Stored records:
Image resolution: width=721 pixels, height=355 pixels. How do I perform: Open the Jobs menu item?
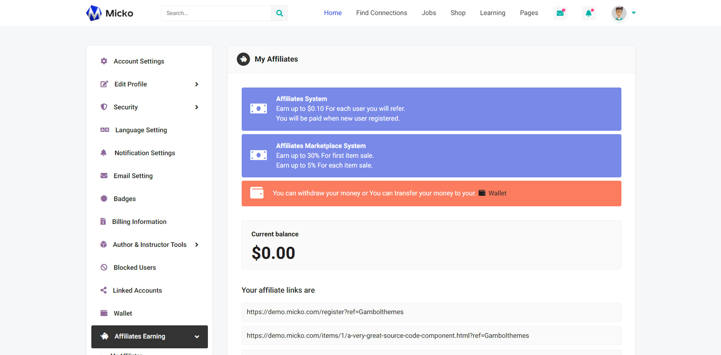click(429, 13)
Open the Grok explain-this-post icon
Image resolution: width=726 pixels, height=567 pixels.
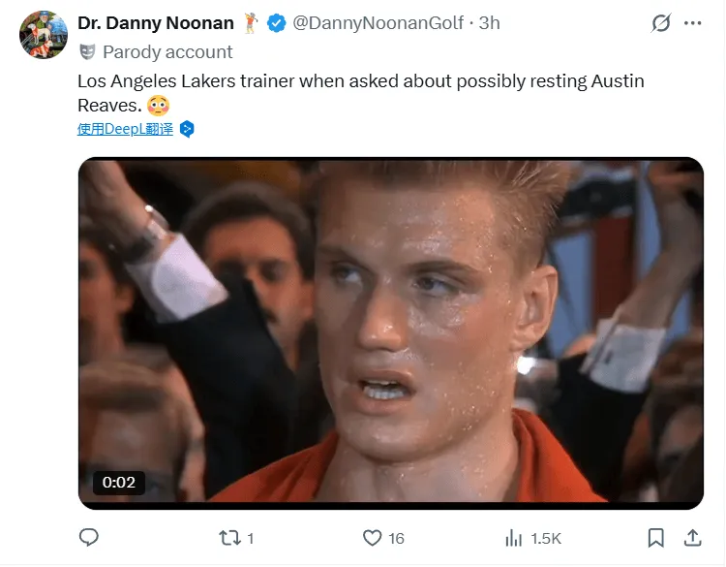(661, 23)
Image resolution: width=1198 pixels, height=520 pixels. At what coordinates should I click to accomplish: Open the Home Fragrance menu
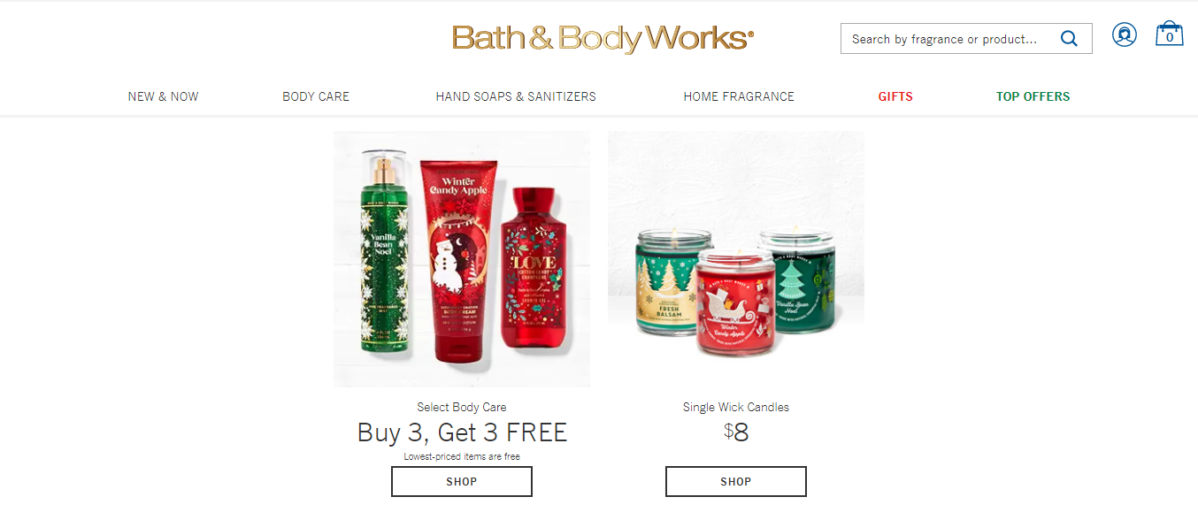739,96
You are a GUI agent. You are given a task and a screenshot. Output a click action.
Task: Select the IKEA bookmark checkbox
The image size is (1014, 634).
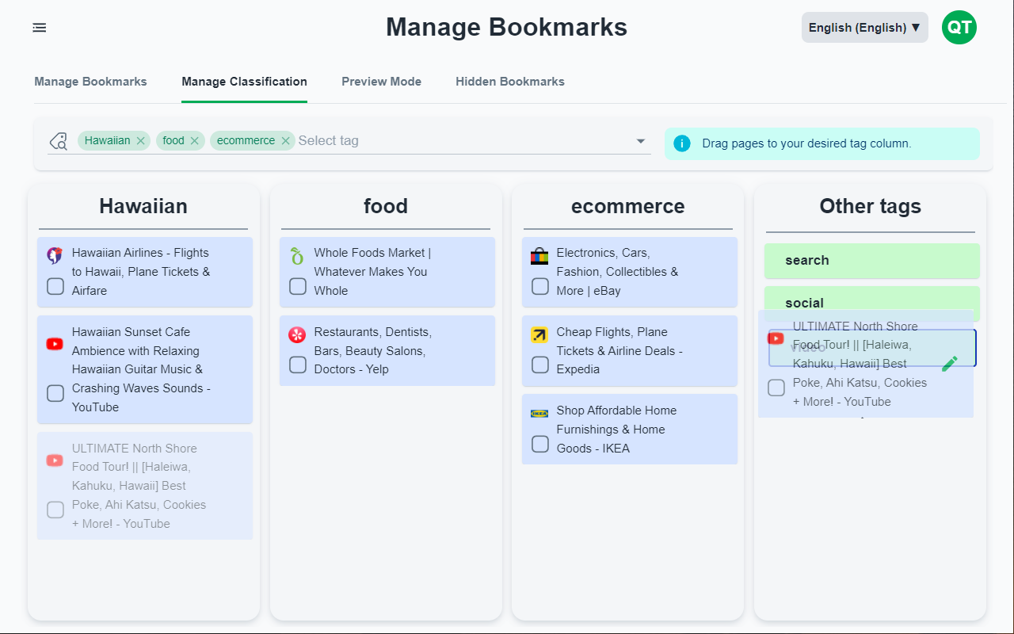click(x=540, y=444)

[TASK BRIEF]: Recast the listing above as a two-column CSV with the columns "prompt" and "response", writing one row for each text and its answer. Put each field in double quotes, replace line breaks with spaces, and leave out the pictures.

[OUTPUT OF THE EXERCISE]:
prompt,response
"Image resolution: width=721 pixels, height=355 pixels. How do I perform: Open the Jobs menu item?","click(429, 13)"
"Open the Grok explain-this-post icon Image resolution: width=726 pixels, height=567 pixels.","(661, 23)"
"Image resolution: width=1198 pixels, height=520 pixels. At what coordinates should I click to accomplish: Open the Home Fragrance menu","739,96"
"You are a GUI agent. You are given a task and a screenshot. Output a click action. Task: Select the IKEA bookmark checkbox The image size is (1014, 634).","click(x=540, y=444)"